For any integer $n$ there exists a prime $p$ such that the group $Z_p^*$ contains an element of order $n$

Question

Prove that for any integer $n$ there exists a prime $p$ such that the group $\mathbb Z_p^*$ contains an element of order $n$. Show that this is possible only if $p \equiv 1\pmod{n}$. And how can I prove that for fixed $n$ there are infinitely many prime numbers $p$, $p \equiv 1\pmod{n}$? Thanks.

Answer 1

Big Hint: Consider the cyclotomic polynomial $\Phi_n(x)$ and take an integer $m$ big enough.

Let $p$ be a prime divisor of $\Phi_n(m)$. The condition: $$ \Phi_n(m) \equiv 0\pmod{p} $$ implies that the order of $m$ in $\mathbb{F}_p^*$ is $n$. The Lagrange's theorem for groups hence implies $n\mid(p-1)$, or $p\equiv 1\pmod{n}$.
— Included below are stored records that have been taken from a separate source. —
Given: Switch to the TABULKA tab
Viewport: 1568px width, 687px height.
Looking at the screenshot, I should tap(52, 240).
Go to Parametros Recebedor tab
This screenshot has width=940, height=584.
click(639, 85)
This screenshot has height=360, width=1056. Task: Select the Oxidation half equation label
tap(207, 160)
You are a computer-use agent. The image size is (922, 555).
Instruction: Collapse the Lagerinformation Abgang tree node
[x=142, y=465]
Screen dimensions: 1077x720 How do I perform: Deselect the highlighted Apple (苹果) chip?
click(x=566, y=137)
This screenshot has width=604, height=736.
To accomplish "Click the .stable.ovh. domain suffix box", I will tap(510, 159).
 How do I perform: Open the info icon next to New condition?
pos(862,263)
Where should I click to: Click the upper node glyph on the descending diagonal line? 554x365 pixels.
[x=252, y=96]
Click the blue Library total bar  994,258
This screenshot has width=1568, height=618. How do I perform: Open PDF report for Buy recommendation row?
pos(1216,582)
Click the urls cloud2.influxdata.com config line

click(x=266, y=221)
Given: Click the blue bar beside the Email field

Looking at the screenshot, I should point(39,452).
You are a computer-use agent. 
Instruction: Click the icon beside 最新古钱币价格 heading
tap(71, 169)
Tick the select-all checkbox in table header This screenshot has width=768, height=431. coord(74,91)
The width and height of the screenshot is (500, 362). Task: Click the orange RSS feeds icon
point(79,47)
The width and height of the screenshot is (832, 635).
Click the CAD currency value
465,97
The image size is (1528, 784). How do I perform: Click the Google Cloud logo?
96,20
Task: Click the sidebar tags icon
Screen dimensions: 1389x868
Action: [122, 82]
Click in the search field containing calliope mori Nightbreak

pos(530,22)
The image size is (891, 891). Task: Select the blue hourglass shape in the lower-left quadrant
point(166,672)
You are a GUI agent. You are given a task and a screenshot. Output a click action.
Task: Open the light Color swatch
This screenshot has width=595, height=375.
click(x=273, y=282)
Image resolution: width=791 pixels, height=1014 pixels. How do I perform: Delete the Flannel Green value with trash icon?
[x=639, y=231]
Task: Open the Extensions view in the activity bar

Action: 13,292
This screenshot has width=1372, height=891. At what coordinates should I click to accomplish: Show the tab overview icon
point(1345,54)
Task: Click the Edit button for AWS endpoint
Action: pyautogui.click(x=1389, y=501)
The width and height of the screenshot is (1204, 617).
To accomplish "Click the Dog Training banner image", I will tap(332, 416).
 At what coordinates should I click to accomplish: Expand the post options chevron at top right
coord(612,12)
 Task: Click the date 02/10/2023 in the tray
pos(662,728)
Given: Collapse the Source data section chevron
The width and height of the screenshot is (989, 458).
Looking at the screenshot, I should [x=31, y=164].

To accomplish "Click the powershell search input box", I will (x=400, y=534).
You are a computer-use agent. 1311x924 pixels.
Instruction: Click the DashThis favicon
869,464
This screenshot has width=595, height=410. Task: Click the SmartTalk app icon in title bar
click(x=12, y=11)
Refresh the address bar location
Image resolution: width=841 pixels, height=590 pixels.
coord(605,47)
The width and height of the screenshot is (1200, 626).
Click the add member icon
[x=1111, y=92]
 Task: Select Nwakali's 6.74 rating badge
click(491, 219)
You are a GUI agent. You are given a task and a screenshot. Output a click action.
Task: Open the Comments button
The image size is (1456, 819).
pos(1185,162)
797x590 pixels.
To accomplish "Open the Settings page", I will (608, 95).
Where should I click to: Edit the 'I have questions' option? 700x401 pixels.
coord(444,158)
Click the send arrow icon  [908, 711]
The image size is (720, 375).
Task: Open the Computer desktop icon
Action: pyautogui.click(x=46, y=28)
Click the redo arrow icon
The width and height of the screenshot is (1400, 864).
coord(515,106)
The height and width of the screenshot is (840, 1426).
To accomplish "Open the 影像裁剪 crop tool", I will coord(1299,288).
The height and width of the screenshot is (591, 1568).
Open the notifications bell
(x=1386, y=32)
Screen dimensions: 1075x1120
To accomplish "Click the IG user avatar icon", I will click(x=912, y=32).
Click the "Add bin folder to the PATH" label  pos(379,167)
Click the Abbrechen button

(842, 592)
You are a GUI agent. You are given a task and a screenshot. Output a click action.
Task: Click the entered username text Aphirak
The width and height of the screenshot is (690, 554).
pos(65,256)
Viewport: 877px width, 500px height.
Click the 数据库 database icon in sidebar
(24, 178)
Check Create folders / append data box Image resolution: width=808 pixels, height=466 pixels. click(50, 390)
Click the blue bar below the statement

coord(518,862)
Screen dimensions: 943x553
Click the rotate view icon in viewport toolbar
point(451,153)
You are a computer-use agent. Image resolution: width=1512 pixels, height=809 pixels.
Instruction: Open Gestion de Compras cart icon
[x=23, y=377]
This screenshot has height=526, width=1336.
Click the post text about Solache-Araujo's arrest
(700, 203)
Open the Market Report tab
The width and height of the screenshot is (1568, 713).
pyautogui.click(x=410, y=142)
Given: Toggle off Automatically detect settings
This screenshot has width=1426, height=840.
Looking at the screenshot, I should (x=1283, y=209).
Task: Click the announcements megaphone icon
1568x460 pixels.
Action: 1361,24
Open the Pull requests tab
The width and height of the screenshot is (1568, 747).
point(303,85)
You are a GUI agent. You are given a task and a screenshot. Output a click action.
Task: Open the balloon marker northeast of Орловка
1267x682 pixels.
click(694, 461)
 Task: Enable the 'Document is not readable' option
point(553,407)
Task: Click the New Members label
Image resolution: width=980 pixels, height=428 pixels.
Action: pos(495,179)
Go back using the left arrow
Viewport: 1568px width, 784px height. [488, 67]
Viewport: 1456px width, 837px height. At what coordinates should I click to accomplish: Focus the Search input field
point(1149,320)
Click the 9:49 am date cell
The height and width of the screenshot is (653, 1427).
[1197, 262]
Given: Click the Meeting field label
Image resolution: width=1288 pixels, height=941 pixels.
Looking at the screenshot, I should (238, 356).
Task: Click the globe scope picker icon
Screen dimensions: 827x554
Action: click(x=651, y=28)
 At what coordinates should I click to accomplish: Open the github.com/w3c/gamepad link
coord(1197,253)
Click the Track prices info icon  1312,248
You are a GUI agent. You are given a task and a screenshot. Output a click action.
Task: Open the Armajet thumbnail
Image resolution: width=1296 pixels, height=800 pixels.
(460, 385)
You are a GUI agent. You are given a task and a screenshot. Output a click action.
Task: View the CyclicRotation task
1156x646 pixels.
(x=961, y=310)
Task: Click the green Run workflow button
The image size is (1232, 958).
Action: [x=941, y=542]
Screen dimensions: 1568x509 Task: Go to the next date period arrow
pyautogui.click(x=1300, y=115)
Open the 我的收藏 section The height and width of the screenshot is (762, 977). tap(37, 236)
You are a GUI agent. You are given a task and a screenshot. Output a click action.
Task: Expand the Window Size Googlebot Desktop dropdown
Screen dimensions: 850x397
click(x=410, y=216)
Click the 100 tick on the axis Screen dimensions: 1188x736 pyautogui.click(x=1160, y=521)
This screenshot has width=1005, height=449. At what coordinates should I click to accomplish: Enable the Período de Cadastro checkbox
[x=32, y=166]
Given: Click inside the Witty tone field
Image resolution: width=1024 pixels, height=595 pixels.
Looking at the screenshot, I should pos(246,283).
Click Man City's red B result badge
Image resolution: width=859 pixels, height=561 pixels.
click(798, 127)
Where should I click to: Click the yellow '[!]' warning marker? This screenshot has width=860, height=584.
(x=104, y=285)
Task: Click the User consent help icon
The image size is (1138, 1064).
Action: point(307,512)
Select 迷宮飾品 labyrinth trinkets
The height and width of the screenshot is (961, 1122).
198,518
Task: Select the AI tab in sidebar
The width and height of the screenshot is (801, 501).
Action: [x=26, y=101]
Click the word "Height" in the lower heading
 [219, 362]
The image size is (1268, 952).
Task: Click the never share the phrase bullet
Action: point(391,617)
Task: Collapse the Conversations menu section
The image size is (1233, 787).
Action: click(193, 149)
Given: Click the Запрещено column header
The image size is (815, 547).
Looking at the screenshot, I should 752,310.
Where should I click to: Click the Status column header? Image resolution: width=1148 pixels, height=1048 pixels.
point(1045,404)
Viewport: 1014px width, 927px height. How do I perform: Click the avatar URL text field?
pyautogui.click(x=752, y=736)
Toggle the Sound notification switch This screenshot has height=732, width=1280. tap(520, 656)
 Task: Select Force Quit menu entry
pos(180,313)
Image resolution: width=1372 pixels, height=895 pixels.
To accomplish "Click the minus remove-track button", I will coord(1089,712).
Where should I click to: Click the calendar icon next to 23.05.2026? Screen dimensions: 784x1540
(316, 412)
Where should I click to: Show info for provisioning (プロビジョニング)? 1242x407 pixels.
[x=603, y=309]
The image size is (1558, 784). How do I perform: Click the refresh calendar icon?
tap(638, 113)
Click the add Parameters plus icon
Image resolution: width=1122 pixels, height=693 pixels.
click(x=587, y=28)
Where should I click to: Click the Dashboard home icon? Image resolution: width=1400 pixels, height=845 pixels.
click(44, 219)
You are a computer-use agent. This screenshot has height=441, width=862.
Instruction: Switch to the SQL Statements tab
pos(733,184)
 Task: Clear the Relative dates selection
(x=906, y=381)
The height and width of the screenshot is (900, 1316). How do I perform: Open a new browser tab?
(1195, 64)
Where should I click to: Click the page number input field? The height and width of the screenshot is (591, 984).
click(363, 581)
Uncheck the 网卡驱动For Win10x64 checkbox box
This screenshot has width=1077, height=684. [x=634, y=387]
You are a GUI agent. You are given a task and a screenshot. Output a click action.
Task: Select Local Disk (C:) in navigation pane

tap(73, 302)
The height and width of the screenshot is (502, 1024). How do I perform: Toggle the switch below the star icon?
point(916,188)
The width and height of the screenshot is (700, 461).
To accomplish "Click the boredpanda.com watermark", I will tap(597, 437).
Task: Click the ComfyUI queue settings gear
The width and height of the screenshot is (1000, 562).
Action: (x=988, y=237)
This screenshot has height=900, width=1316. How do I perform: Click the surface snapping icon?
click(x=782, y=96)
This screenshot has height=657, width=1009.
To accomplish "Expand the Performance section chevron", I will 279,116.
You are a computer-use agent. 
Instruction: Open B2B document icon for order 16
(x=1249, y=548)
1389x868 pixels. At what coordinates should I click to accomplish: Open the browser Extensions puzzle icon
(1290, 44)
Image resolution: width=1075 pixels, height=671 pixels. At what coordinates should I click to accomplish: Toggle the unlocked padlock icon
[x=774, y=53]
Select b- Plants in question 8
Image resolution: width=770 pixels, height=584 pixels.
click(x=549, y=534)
If we manage to prove that there exists a sequence $m_1,m_2,\ldots$ such that: $$ \forall j\neq k,\qquad \gcd\left(\Phi_n(m_j),\Phi_n(m_k)\right)=1 $$ then we have the existence of an infinite number of primes $\equiv 1\pmod{n}$.

Answer 2

Dirichlet's Theorem states that if a and b are relatively prime then the progression a,a+b,a+2b,... contains infinitely many primes. a=1 b=n. Thus the progression 1,1+n,1+2n,1+3n,... contains infinitely many primes. Take one such prime p=1+bn. Then Z_p* is a cyclic multiplicative group and n is a divisor of its order. Thus we have an element of order n in it.